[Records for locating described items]
--- Start ---

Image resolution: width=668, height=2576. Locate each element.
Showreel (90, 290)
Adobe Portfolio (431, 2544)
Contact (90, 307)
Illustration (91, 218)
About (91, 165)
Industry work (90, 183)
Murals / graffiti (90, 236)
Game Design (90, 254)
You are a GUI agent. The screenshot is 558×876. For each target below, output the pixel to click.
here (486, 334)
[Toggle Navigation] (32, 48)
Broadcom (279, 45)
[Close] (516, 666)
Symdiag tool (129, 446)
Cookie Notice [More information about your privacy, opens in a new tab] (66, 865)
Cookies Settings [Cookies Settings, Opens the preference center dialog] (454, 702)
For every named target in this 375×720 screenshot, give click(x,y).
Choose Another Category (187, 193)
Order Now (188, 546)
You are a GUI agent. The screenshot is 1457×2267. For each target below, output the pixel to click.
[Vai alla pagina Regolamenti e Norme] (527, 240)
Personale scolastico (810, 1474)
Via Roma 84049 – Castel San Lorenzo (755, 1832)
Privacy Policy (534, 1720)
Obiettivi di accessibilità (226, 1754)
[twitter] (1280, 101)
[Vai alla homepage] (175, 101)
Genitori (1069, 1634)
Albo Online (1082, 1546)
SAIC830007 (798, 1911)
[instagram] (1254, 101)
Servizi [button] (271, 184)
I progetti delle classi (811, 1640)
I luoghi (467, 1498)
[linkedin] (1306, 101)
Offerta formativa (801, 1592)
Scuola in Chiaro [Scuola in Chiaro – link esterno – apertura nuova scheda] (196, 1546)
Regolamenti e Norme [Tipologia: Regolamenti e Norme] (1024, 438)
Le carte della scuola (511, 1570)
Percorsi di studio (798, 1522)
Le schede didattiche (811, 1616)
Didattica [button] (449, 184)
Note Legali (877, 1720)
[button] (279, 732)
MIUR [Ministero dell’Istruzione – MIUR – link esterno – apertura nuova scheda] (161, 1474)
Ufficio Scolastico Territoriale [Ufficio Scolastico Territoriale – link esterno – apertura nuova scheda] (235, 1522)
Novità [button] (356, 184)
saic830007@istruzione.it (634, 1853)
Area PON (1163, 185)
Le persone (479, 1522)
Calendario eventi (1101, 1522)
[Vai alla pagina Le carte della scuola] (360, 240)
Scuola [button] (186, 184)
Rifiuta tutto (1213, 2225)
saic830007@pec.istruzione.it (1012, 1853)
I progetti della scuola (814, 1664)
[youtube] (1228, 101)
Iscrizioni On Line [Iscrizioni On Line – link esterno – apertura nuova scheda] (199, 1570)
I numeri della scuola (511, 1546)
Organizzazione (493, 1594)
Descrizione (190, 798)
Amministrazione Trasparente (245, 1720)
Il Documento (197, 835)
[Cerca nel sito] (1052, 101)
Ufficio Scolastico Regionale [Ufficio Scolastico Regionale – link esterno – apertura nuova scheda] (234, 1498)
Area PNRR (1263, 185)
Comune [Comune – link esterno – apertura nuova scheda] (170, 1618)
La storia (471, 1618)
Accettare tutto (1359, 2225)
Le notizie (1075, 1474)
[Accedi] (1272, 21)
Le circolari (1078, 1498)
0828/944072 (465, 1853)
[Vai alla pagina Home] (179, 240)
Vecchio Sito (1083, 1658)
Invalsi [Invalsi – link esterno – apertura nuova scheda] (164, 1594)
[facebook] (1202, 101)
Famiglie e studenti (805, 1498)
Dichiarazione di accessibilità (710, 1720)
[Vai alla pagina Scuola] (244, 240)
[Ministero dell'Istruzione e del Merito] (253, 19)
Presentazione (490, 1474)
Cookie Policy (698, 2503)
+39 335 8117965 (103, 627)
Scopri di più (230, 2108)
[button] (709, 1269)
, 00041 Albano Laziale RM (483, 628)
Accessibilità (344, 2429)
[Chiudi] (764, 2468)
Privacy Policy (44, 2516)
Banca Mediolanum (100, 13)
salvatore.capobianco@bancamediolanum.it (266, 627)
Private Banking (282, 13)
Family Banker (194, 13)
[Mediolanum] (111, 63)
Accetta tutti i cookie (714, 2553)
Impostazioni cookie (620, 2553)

--- End ---

### WHAT IS EXPECTED
Rewrite the part of the records that opens with the line containing "Genitori (1069, 1634)" and closes with the line containing "Le carte della scuola (511, 1570)", both lines included, keeping every request as it stands but multiplying each answer's coordinates by 1.25 and rounding to whole numbers, with halves rounded up.

### ANSWER FOR THE TASK
Genitori (1336, 2043)
Albo Online (1353, 1933)
SAIC830007 (998, 2389)
[instagram] (1568, 126)
Servizi [button] (339, 230)
I progetti delle classi (1014, 2050)
I luoghi (584, 1873)
[linkedin] (1633, 126)
Offerta formativa (1001, 1990)
Scuola in Chiaro [Scuola in Chiaro – link esterno – apertura nuova scheda] (245, 1933)
Regolamenti e Norme [Tipologia: Regolamenti e Norme] (1280, 548)
Le carte della scuola (639, 1963)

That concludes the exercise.